-- Source text --

<<<<

I wanted to post a praise report to let you all know that we are back home! Thank you so much for praying!!! So many of you emailed/beboed me back saying how you were going to pray right away and that Chloe had been on your hearts. Thank you for praying, we serve such a wonderful, awesome God and He is so good to us time and time again. Chloe needed two units of blood and right away started getting chills and got very flushed. The nurse caring for her grew concerned and got the doctor. Usually with chills an oncology patient is admitted right away for a minimum of three days and I knew that because some of the medications mask a fever but not chills. I was trying to fight back tears and so I just breathed a prayer and I knew that right at that moment many others were praying too. In a matter of minutes Chloe stopped shaking and all of her symptoms subsided. I knew the Lord was with us and with Chloe right at that moment and I knew she was touched by the mighty hand of God as only He can do. The doctor shook his head and said "Hmmm, she seems to be fine now". I can't count how many times that Chloe has left the doctor's scratching their heads, but we know and we are always quick to give God the glory. We are so very thankful to be back at home! We pray for all of those that are still at the hospital and are not going to have the luxury of being home for Thanksgiving this year. Glory be to God!

Our love and thanks,

The Diemer Family

Saturday, November 17, 2007

Random stuff

My average readership jumped up this week. In fact, I had two record high days of twelve hits each. I think that's the most hits I've had ever. And I was starting to think no one read this anymore. Okay, so I still think that. But at least now I do know that people do stumble across this blog once in awhile. There were some posts that I really wanted some feedback on, but no comments so no feedback. It's interesting to know that I get a lot of referrals from google searches. Too bad I can't seem to use google search to find some old friends.

Update on Chloe

For those of you who are unable to see Karla's Bebo, here's the two most recent entries on her blog. I know Stacy put some updates on her blog once. I also have a picture of Chloe from Sunday.

And for those of you who are unfamiliar with this ... Chloe is a sweet little girl who was diagnosed with leukemia in May of this year. It's been a rollercoaster of a year for Chloe and her family. But God is faithful, and God is good (all the time). I'll try to post more updates for those of you unable to get onto Bebo. Let's all keep Chloe and her family in our prayers.




From Karla
Update on Chloe 11-06-07
The latest on Chloe is that she did make her numbers on Friday!! Yahoo! Not only did she make the minimum 750 but she soared past that all the way to 1892!!! Wow!! We didn't get her numbers until Monday morning, if we had known that, we could have gone to church Sunday!!
She was able to start part two of her Standard Delayed Intensification Phase yesterday. We were at the CHOC Cancer Clinic for about ten hours getting multiple kinds of chemo and she also had another Lumbar Puncture. The LP had to be done two times because she fought the medication so much they had to give her five times the dose to put a child of her weight under in order to do the procedure again. Chloe is quite a fighter and such a brave girl in all that she faces daily. She has confidence that the Lord is right beside her and with His help faces most of her battles head on! Chloe will be in daily hospital treatment for the next 14 days and then will go into a two week "rest" period so that she can regain her numbers once again before starting her final phase Maintenance. It makes me cry to even type that, this has been such a struggle for her and us that I can't believe that we are almost to the last phase. Yes, the last phase does last for three years and some cases kids come out of remission during the final phase, but we are confident that Chloe will see this through. Anything is possible with the amount of prayer that is going up daily for Chloe. We are so thankful for that. I mean who EVER heard of numbers going from 738 all the way to 1892 in just 4 days?? It took her four weeks to get to 738! Prayer is the answer for that!! We are off to the hospital this morning but I wanted to get this update out as soon as I had a minute. Thank you, thank you, thank you for all the many, many prayers. Your prayers are obviously working! Praise the Lord for that! We are truly thankful for each one that has breathed a prayer for Chloe. It means everything to us. Thank you for carrying our burden with our family. I feel blessed to be connected to so many prayer warriors no matter what the "burden" is- you are ready. We are so blessed by your love, support and prayers.

>>>>

-- Exercise data --
<<<<

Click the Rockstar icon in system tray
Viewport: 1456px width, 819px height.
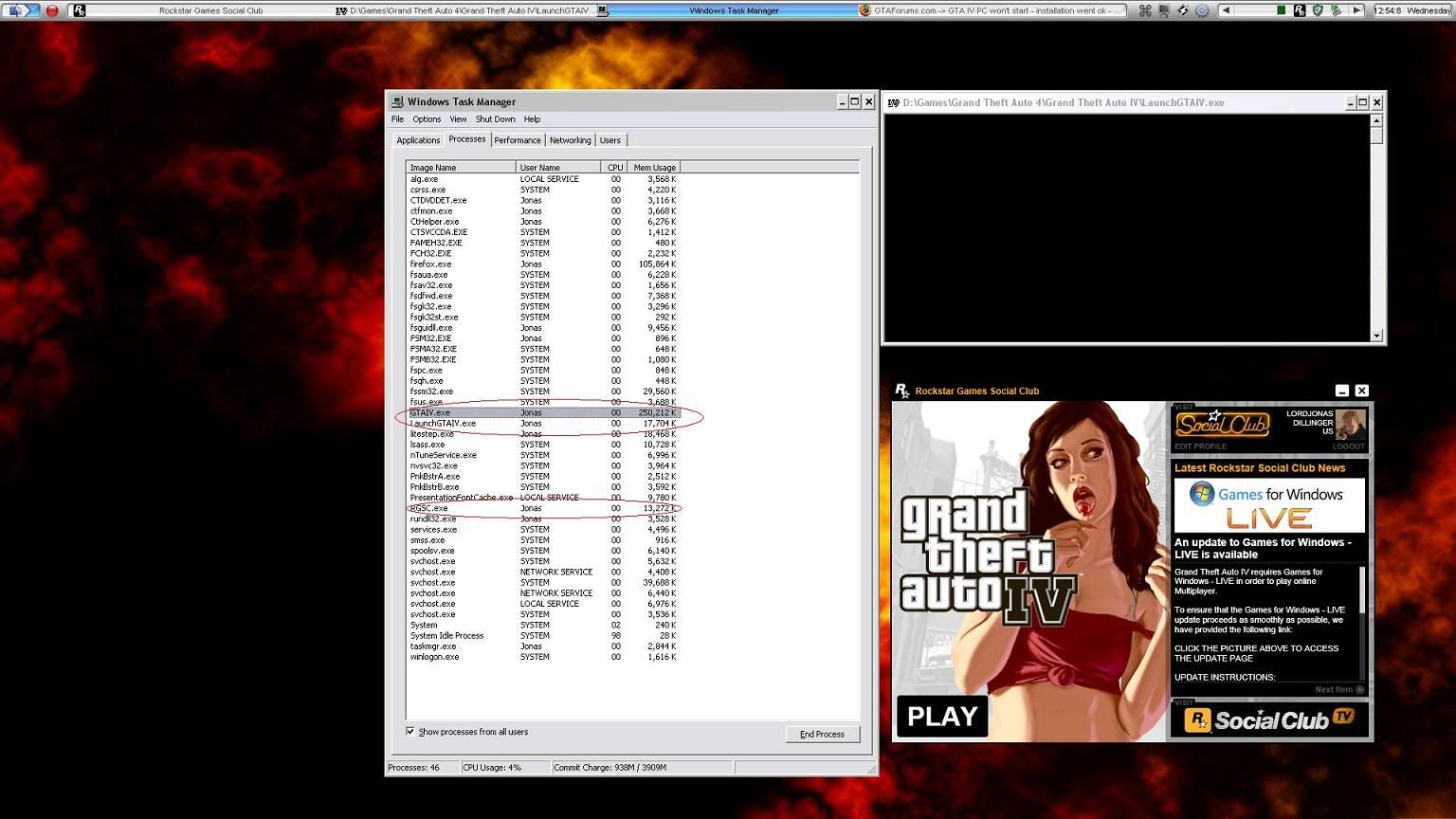1300,10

>>>>

-- Brief --
Rewrite the blog text from "Saturday, November 17, 2007" through "Chloe from Sunday.", swapping every "feedback" for "responses".

-- Answer --
Saturday, November 17, 2007

Random stuff

My average readership jumped up this week. In fact, I had two record high days of twelve hits each. I think that's the most hits I've had ever. And I was starting to think no one read this anymore. Okay, so I still think that. But at least now I do know that people do stumble across this blog once in awhile. There were some posts that I really wanted some responses on, but no comments so no responses. It's interesting to know that I get a lot of referrals from google searches. Too bad I can't seem to use google search to find some old friends.

Update on Chloe

For those of you who are unable to see Karla's Bebo, here's the two most recent entries on her blog. I know Stacy put some updates on her blog once. I also have a picture of Chloe from Sunday.